I found this testimony particularly difficult because the "protector" is generally not a physician and has neither seen, nor examined, the patient. The implication that patients need protection from their doctors who would be unaware aware that they are pregnant, or are ill, was offensive. It also implies that PBMs are lax by not requiring PA on all medications, ignoring the fact that patients often bypass such denials by paying out of pocket for treatment.

If this had been a high school debate, there would be no doubt the enthusiasm for the bill for HB305 was strong, the committee chair was eager, and the arguments in favor of the legislation robust. There are no public minutes for the subsequent meetings with stakeholders, and I was somewhat heartbroken to learn that once again, the bill died in committee.

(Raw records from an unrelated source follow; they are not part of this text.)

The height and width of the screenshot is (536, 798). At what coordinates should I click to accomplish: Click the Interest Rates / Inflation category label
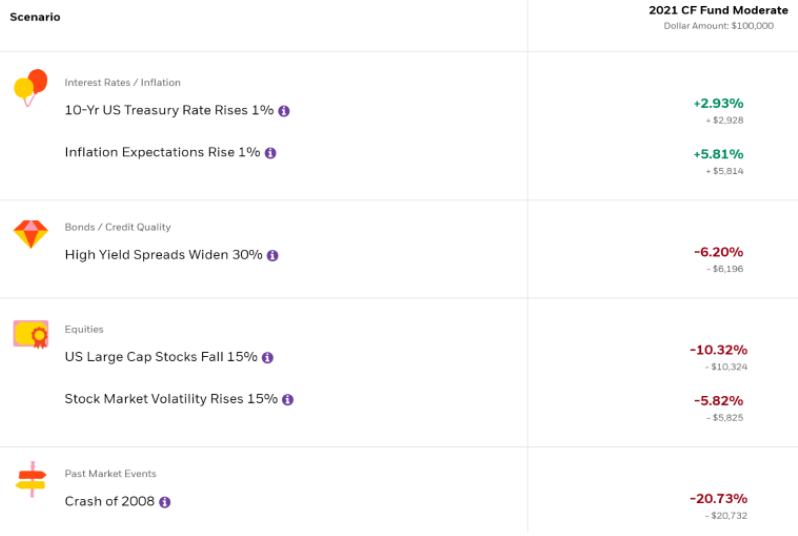click(x=123, y=82)
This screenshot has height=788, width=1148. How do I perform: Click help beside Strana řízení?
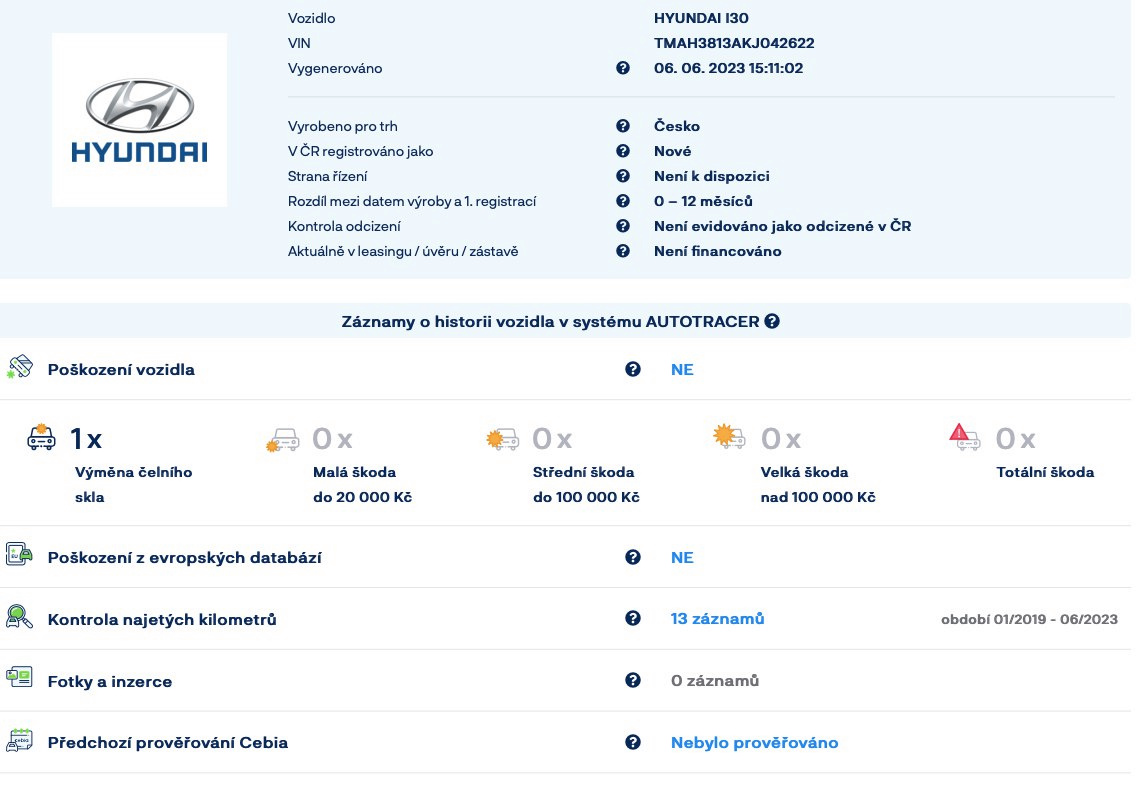[624, 176]
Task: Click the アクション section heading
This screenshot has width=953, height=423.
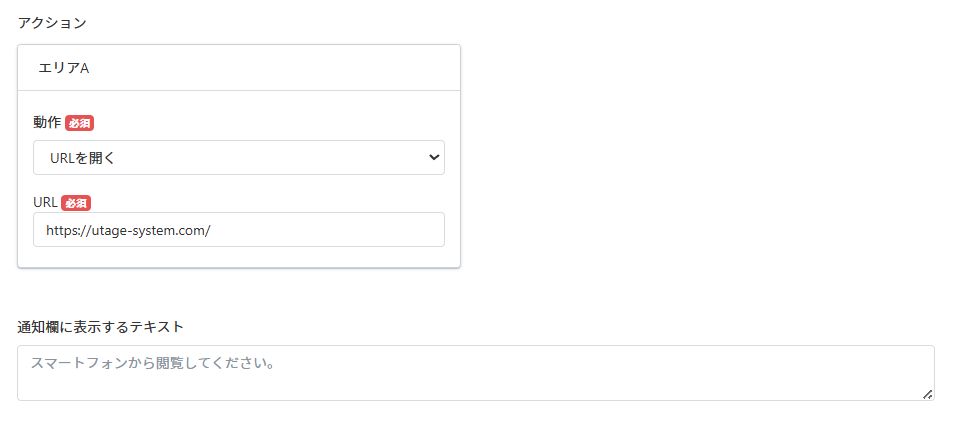Action: click(x=52, y=23)
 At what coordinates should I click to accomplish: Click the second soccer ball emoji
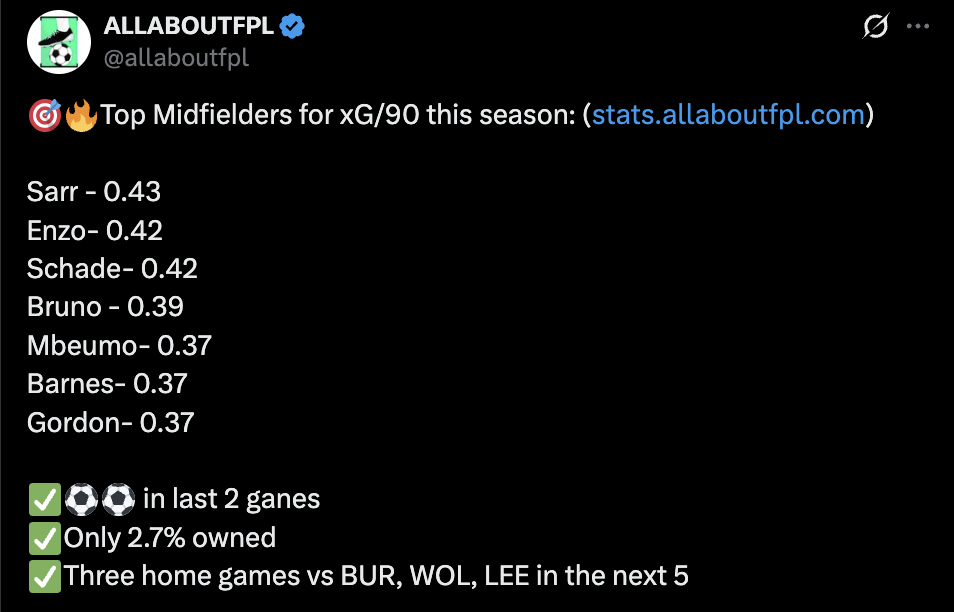118,499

Annette Hanson, MD, chair of the MPS legislative committee, remains optimistic for the future. "Since then, the APA [American Psychiatric Association] has taken our bill and used it as model legislation now being offered to other district branches. MPS has created something that is going to spread across the country. Change may be slow, but it is not inevitable. And when it happens, I want you to remember that it started here," she said.

However, the pressure is on. A recent ProPublica article documented how Cigna doctors rejects claims by the batch without ever reviewing them. Soon after that piece was published, it was announced that several of the large insurers, including Cigna, would be cutting back on PA demands. It remains to be seen whether this is a token move to placate legislators, and whether it will provide meaningful relief to physicians and patients. I remain skeptical.

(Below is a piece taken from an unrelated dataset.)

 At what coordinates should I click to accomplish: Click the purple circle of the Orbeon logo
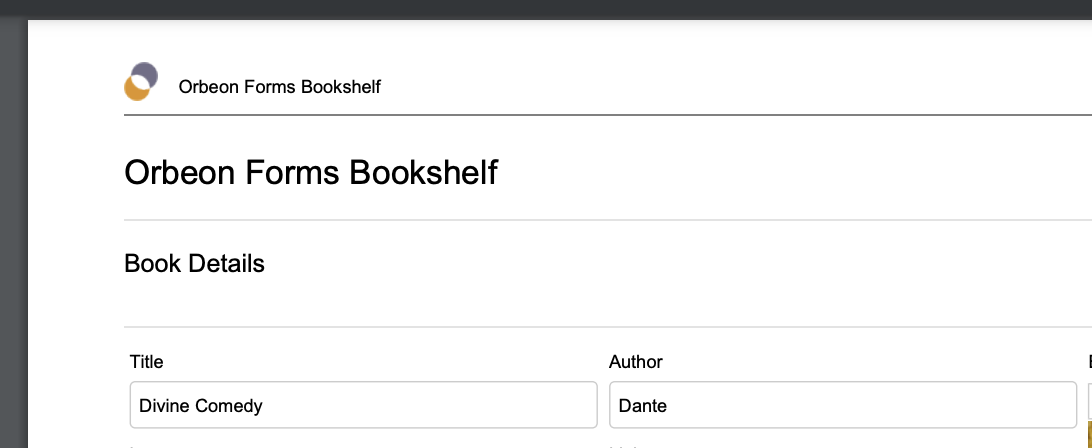(x=146, y=73)
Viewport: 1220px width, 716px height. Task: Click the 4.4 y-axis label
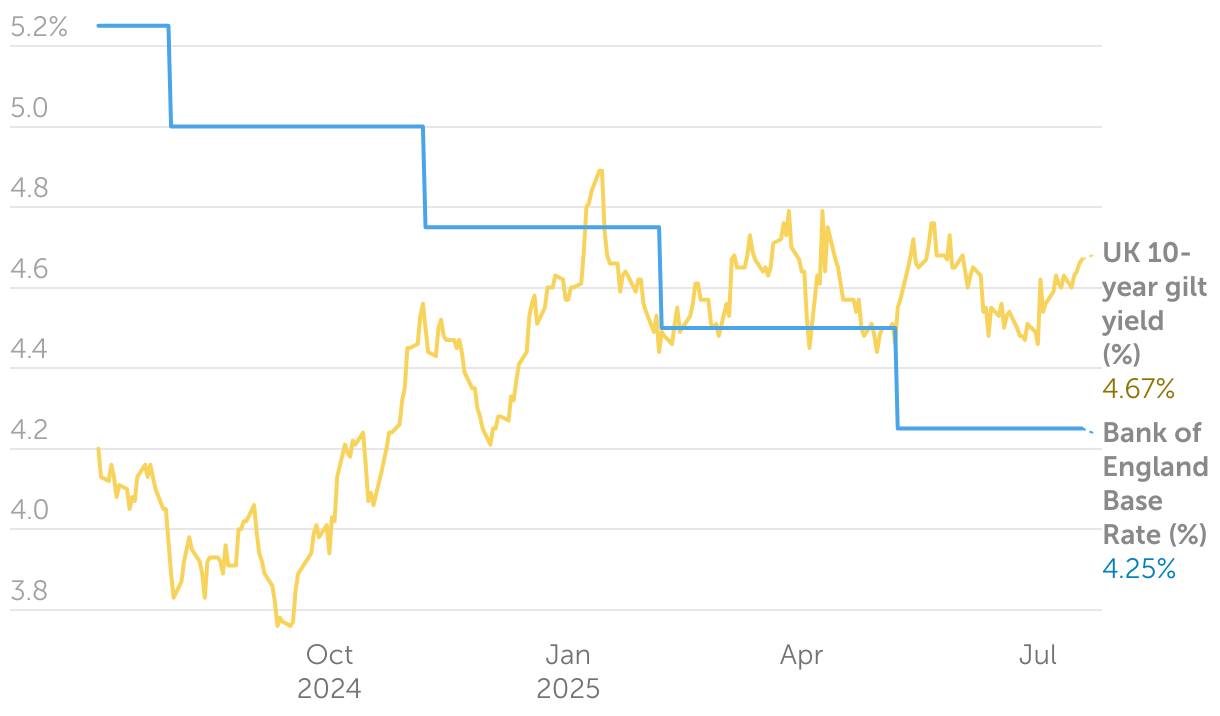click(x=28, y=350)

In the meantime, physicians' ability to help their patients remains compromised and administrative tasks consume valuable time. I have started to wonder whether there may be some other way to push this issue to action. PA is about cost containment, but perhaps there are other ways to economize.

Why do medications cost less in other countries? Why does a medication cost hundreds of dollars more at one pharmacy vs another? Why do medicines sometimes have a copay that is two or three times higher than the cash price? Why do some covered medications have copays of thousands of dollars a year? I wonder if physicians shouldn't come together and collectively agree not to comply and refuse to complete PAs in organized rebellion.

The fear, of course, is that such an endeavor would hurt patients, but if we all agreed in concert, then for better or for worse, something would have to give. The existing system is already hurting everyone, and physicians, by agreeing to play this awful game, are complicit in letting insurers dictate the care our patients receive.

Dinah Miller, MD, is a co-author of Committed: The Battle Over Involuntary Psychiatric Care (Johns Hopkins University Press, 2016). She has a private practice and is an assistant professor of psychiatry and behavioral sciences at Johns Hopkins in Baltimore.